Transitioning elements will not longer keep unrelated elements from being removed. Transitions now have a safety check that forces them to complete within a short interval from their target duration, which keeps misbehaving transitions and browsers from causing elements to get stuck in the DOM.

elseif and else blocks no longer include previous blocks' conditions in their own, so expensive computations are no longer repeated and conditions for elseif are no longer forced to be an expression. Instead, subordinate blocks connect with their siblings when they render and only show if all prior siblings have falsey conditions.

merge can now be called with the same array that exists at the given keypath, and the differences will be computed from the model's cached array members. This allows extensive in-place modification of an array to be handled as a series of splice operations but in a single operation. Note that merge may be moved to a set option at some pooint in the future.

Breaking changes and deprecation

Migrating from 0.6.x

What's new

Components can now access their parents and containers using an official API.

Binding directives may be set on elements that support two-way binding. These directives override the settings on the Ractive instance for twoway and lazy.

Single-fire versions of ractive.on and ractive.observe are now available as ractive.once and ractive.observeOnce.

Inline partials can now be defined within a new section {{#partial partial-name}}...{{/partial}}. The old comment syntax is now deprecated and will be removed in a future release.

Inline partials are now scoped to their nearest element. If a partial reference sits in the template below an element with a matching inline partial, the inline partial will be used in the reference. This can be used as a sort of partial inheritance. If an inline partial is defined directly within a component tag or the root of the template, it will be added to the Ractive instance.

Components may now yield to multiple inline partials by supplying the partial name with yield e.g. {{yield some-name}}. Yielding without a name will still result in non-partial content being yielded. Only inline partials may be yielded. Any partials, including inline and inherited, may still be referenced within a component using a plain partial section e.g. {{>partial}}.

Partials can now be reset without resorting to manually un/re-rendering them using a wrapping conditional section. This can be done with the new resetPartial method on Ractive instances.

this.event is now available to method-call event handlers.

Regular expression literals can now be used in template expressions.

You can now escape mustaches with a '\' if you'd like them to appear in the template.

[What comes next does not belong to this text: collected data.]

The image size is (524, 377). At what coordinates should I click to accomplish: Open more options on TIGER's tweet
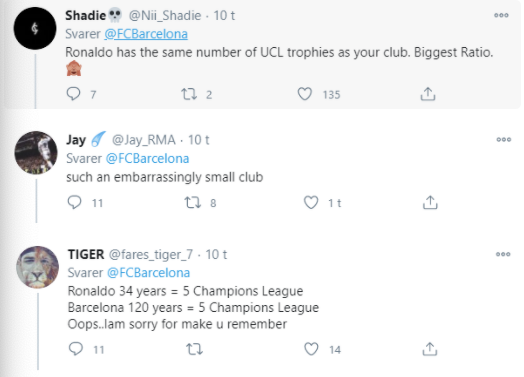[503, 254]
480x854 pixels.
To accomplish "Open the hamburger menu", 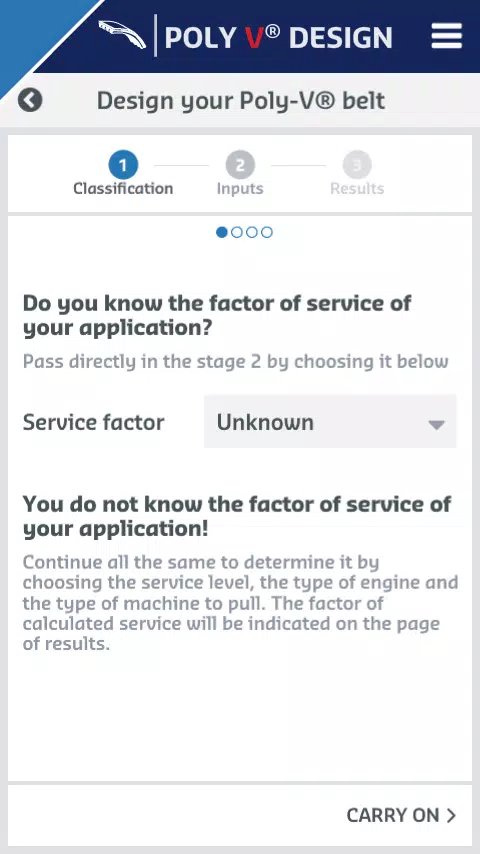I will coord(447,38).
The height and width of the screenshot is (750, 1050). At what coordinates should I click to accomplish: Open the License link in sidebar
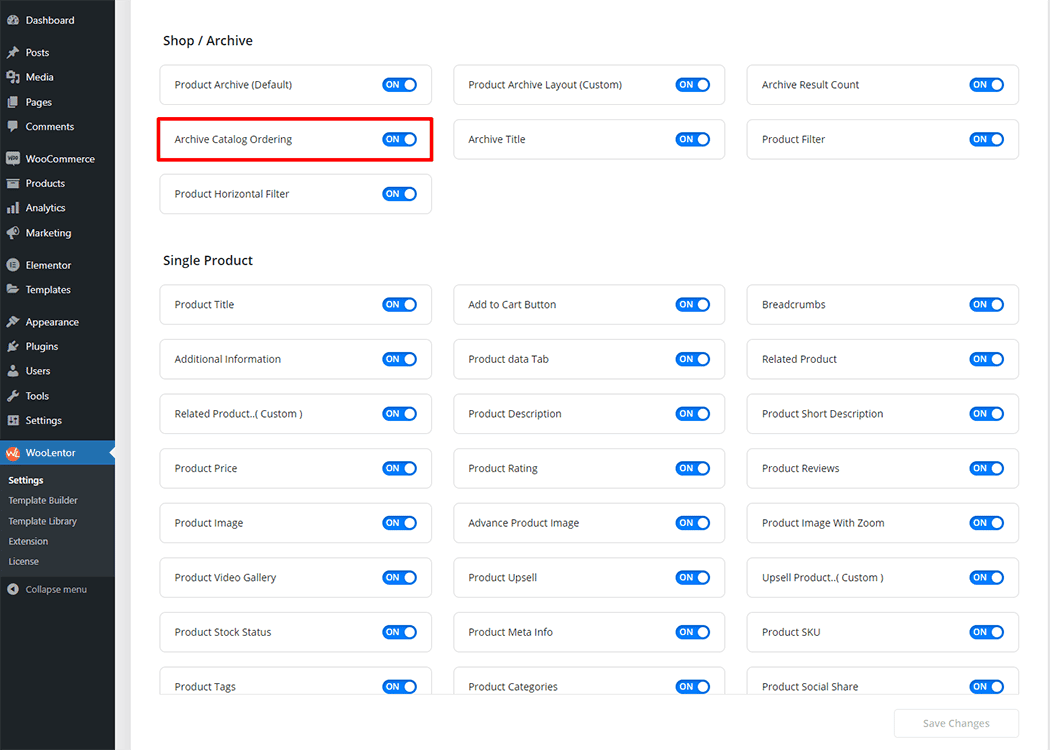(x=24, y=562)
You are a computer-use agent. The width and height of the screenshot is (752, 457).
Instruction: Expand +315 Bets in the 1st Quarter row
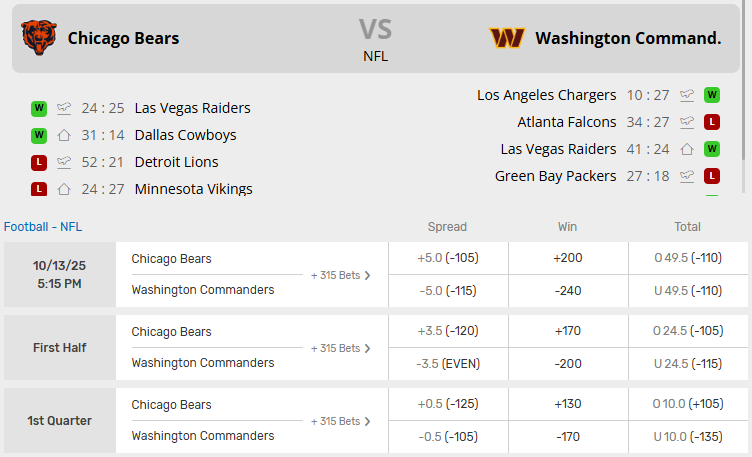coord(341,421)
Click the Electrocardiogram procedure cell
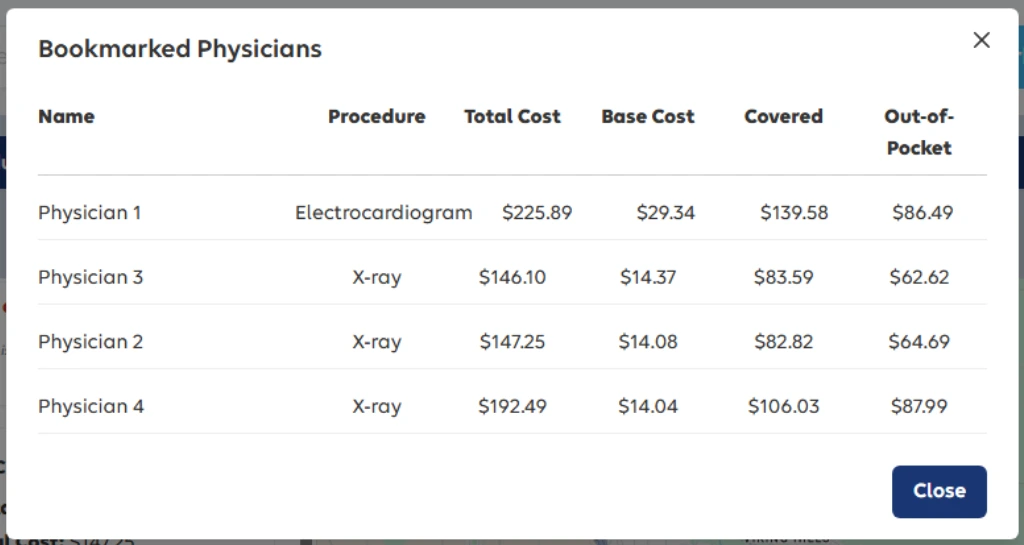 pos(383,212)
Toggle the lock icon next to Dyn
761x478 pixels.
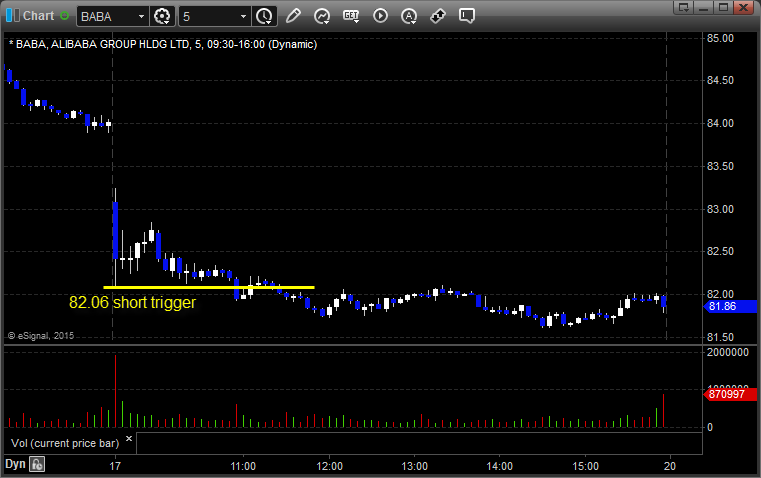(37, 464)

ractive.toggle now works with patterns.

The debug setting is no longer set per-instance. It has been replaced with Ractive.DEBUG, which defaults to true. You can set it automatically based on whether or not the your code has been minified with:

Ractive.DEBUG = /unminified/.test(function(){/*unminified*/});

Breaking changes and deprecation

Migrating from 0.5.x

Lifecycle events

Ractive instances now emit lifecycle events. If you use Ractive.extend(...) with init(), beforeInit() or complete(), you will need to replace them - they will continue to work, but will be removed in a future version.

init() can be replaced with one of the following methods, or you may need to split your code into both methods. Use onrender() for code that needs access to the rendered DOM, but is safe being called more than once if you unrender and rerender your ractive instance. Use oninit() for code that should run only once or needs to be run regardless of whether the ractive instance is rendered into the DOM.

The init() method also no longer recieves an options parameter as the ractive instance now inherits all options passed to the constructor. You can still access the options directly using the onconstruct() method.

beforeInit() and complete() can be replaced directly with onconstruct() and oncomplete() respectively.

See the lifecycle events page for more detail.